There was an intense pleasure in walking along the roadside and getting a mental map of the area, and in deciding where my next walk should be. The ditches were full of waist high grasses and other plants, some with white umbrellas on top, others showing off clusters of tiny yellow flowers. Reds and pinks and blues mixed with the greenery and dusted with scintillating diamonds of early morning dew made each walk a new adventure every time. Daisies abounded. Those I knew, as well as buttercups and dandelions. What the small, scarlet painted flowers that were dotted about here and there could have been I never knew, nor did it seem to be important to find out. They were just things to look at and to wonder about, just as the rapid movement of small creatures was something to ponder over without feeling the need to know more. Insects for the most part, some sort of lizard perhaps, maybe mice. It didn’t seem important to go past the perhaps. It was enough that they were there. To have given them names wouldn’t have increased my understanding. I just knew what I liked.
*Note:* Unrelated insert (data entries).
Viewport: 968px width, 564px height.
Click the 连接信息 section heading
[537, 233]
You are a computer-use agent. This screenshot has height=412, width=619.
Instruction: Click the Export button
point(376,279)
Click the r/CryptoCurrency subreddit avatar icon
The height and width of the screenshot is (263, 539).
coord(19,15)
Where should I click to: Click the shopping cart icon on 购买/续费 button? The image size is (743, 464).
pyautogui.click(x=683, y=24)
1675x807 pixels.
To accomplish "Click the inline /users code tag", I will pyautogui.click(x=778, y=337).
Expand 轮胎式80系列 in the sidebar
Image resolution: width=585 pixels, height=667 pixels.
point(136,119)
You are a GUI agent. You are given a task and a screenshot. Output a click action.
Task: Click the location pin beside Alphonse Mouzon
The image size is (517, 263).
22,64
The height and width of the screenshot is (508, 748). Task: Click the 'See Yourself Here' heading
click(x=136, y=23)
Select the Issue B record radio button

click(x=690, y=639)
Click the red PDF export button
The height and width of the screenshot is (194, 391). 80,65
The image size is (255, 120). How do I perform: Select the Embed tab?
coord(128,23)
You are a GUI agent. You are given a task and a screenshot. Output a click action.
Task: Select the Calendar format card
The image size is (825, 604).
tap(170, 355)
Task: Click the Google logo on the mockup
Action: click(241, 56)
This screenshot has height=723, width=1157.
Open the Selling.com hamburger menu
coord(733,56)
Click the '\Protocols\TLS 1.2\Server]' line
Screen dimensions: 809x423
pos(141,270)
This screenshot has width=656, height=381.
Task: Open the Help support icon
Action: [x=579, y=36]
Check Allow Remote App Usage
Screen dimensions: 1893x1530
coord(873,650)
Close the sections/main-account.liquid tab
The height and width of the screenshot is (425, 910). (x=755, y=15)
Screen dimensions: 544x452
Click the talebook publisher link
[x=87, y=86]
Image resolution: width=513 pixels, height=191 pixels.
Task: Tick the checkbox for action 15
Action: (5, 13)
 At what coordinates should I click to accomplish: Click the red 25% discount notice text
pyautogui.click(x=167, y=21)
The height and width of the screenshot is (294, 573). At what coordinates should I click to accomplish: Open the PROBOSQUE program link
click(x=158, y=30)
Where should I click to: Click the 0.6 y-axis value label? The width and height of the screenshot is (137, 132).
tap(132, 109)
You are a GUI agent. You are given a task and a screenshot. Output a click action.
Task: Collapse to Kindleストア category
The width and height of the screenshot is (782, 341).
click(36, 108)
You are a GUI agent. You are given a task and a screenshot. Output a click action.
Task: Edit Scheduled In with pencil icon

It was on the third day that I found the neighbour. I say the neighbour, as he was the only one I ever really got to know. The house was set at the end of a narrow, overgrown lane, immediately after a sharp bend. Tall trees that I later learned were chestnuts grew in a somewhat straggly fashion, shadowing the entrance to the house, so that I came across it suddenly, and with a sense of surprise. There was a man in the garden, or what passed for a garden, since it wasn’t cultivated in any way, merely the taller weeds cut back roughly with a scythe in order to give light and air to an otherwise small and cramped area. I knew it was a scythe that had done the work, because the man was using it as I turned round the bend and came into view. I gave some sort of stammered apology.
‘I... I’m sorry. I didn’t know anyone lived here.’
He met my red cheeks with an amused smile, and stopped working, leaning on the tool with practised ease.
‘Not many people do,’ he said. ‘It’s a bit isolated, even for this area.’
He studied me with a sharp and penetrating eye.
‘You must be the new people. Or one of them, anyway. I heard someone had taken Rose Cottage. Two of you. Is that right?’
‘Yes. Just my mother and myself.’
‘That’s right,’ he said. ‘That’s what I heard. You can’t keep secrets round here very easily. Staying long?’
I shook my head. ‘A few weeks. Just for the summer really. Just until September.’
‘Then back to school I suppose?’
There was a question mark in his voice, but it wasn’t really a question at all.
‘Good heavens, no. I left school ages ago,’ I said with all the airy maturity I could muster. Three weeks ago to be precise, but it didn’t seem necessary to admit it. Such things take on an over inflated importance when you are just eighteen. There was a time when eight and a half, or even eight and three quarters had a much greater importance, but as an adult, I had long since put that sort of thing behind me. Besides, what could be made of eighteen and almost a week?
His smile didn’t exactly express disbelief, but I had the uncomfortable feeling that my ploy had been seen through.